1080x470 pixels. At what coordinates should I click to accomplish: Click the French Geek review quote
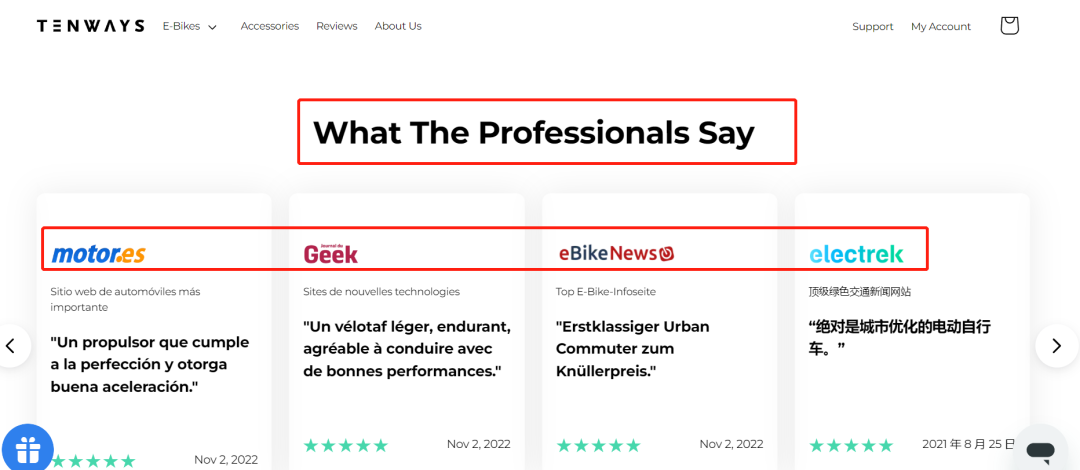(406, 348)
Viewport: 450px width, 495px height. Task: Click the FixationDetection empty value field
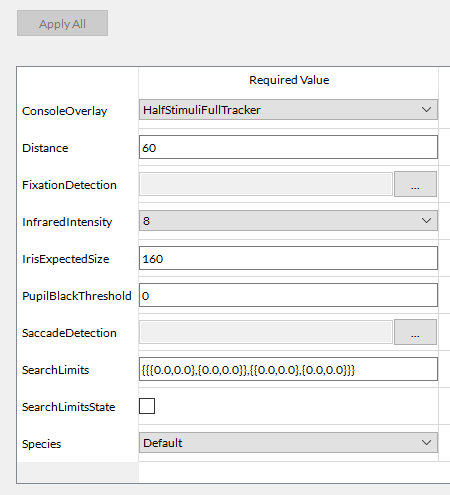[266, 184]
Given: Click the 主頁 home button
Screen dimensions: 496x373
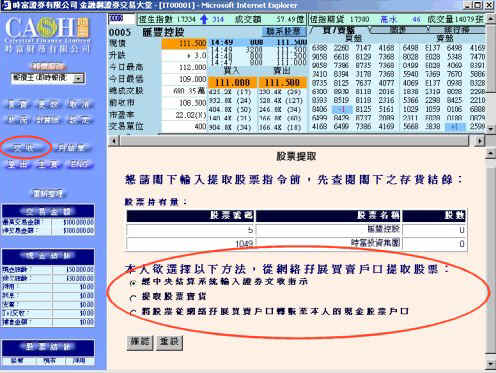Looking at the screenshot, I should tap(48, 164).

--

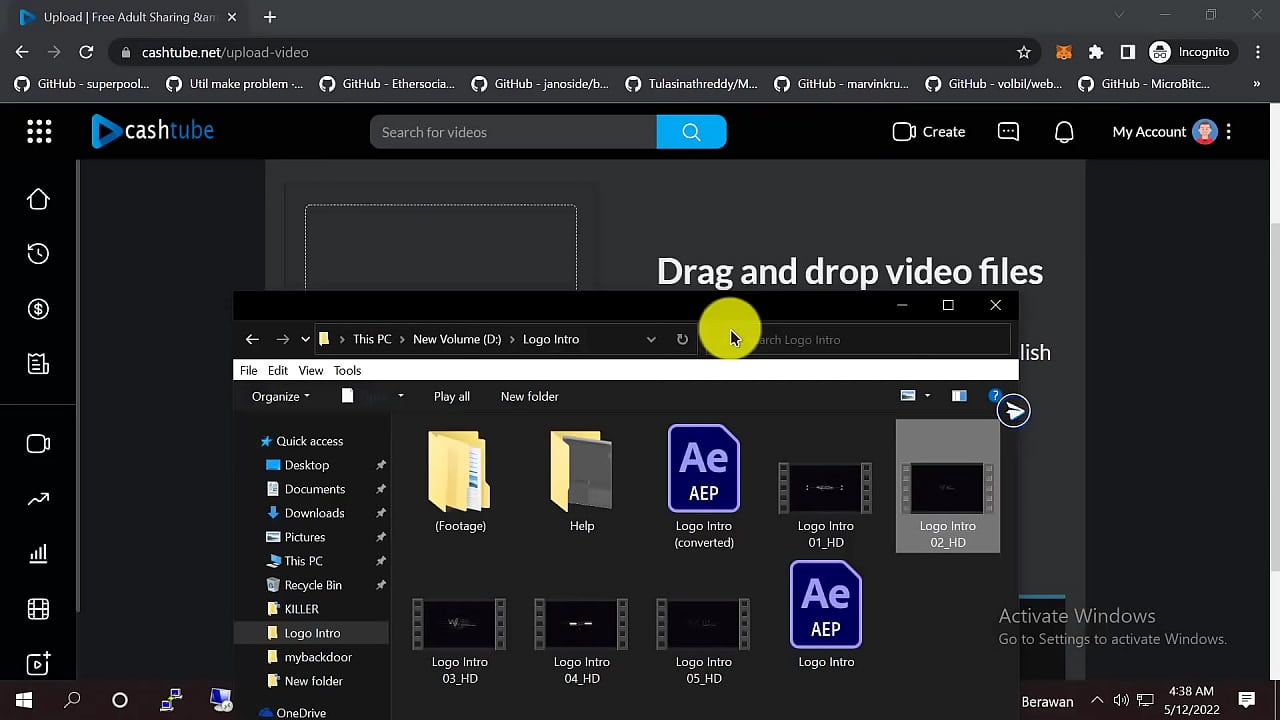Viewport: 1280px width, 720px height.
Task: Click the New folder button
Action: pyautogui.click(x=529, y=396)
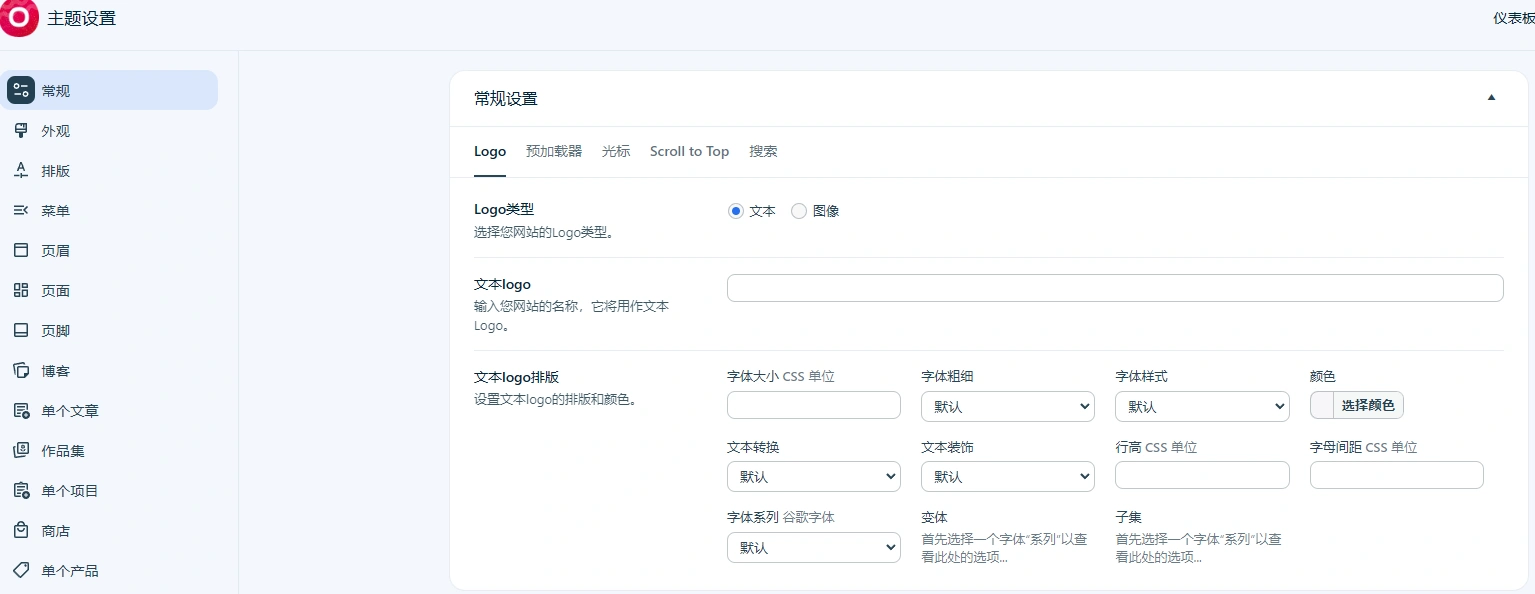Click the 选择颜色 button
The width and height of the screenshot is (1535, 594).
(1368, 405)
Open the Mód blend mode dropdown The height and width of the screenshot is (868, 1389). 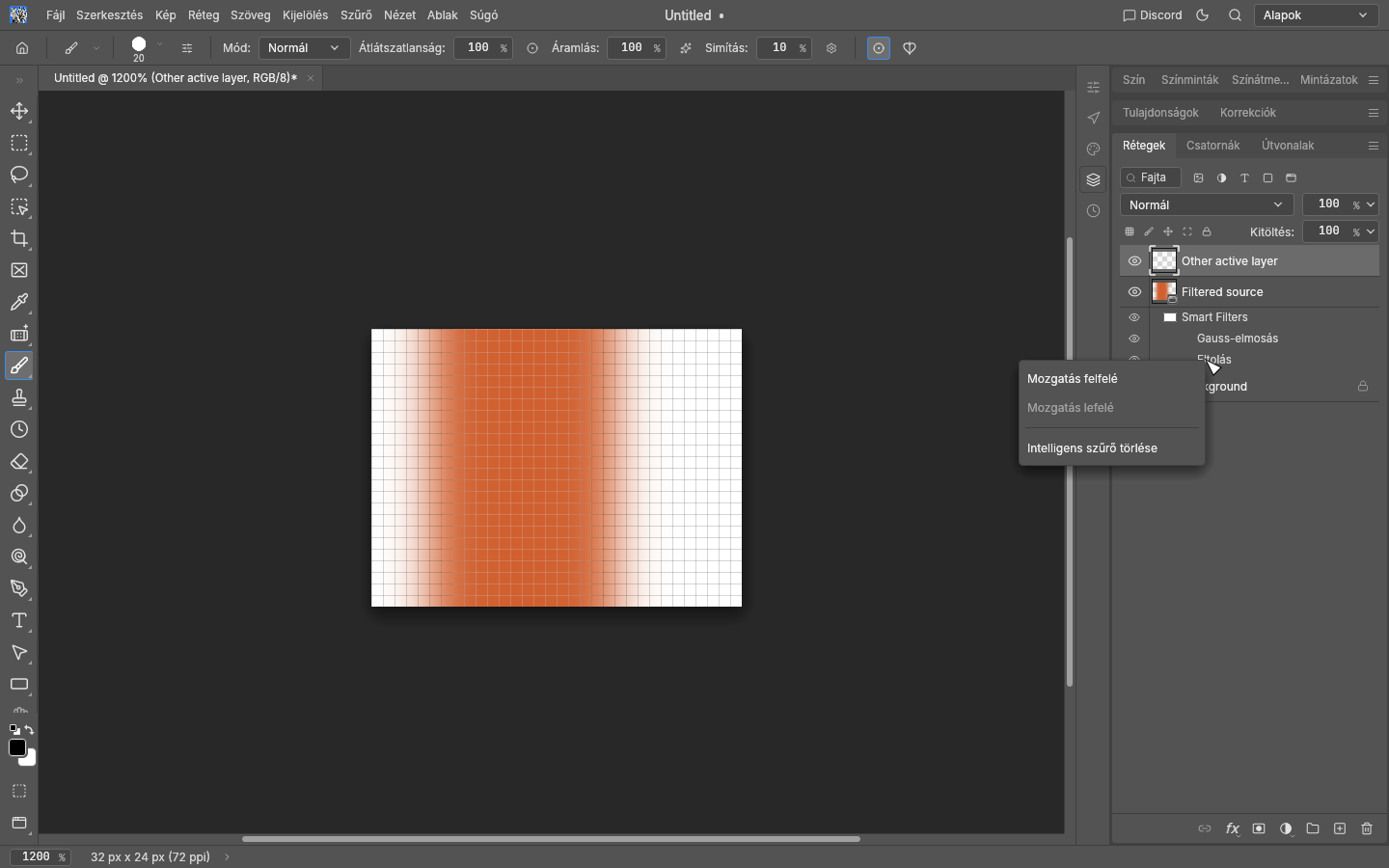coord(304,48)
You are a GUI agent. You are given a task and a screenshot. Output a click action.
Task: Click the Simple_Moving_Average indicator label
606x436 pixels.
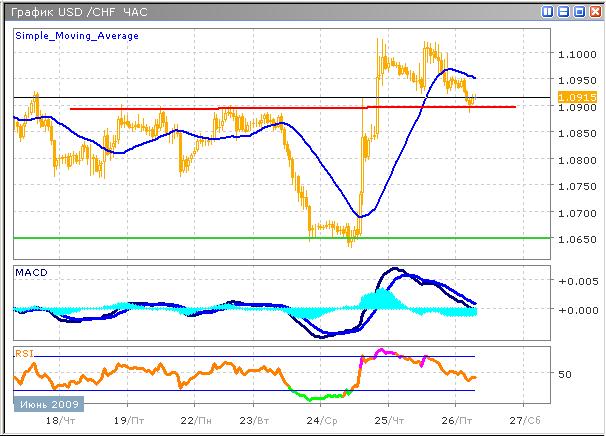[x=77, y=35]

* * *

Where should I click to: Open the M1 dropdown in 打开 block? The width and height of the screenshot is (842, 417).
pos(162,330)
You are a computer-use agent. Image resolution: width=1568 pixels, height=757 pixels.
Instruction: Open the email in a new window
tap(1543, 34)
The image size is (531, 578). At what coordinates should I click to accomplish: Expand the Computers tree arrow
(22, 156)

* REQUIREMENT: Check every line of the data, and copy the ones that contain "agent".

* RESPONSE TO THIS TASK:
You are a GUI agent. You are given a task and a screenshot. Output a click action.
You are a computer-use agent. Image resolution: width=1568 pixels, height=757 pixels.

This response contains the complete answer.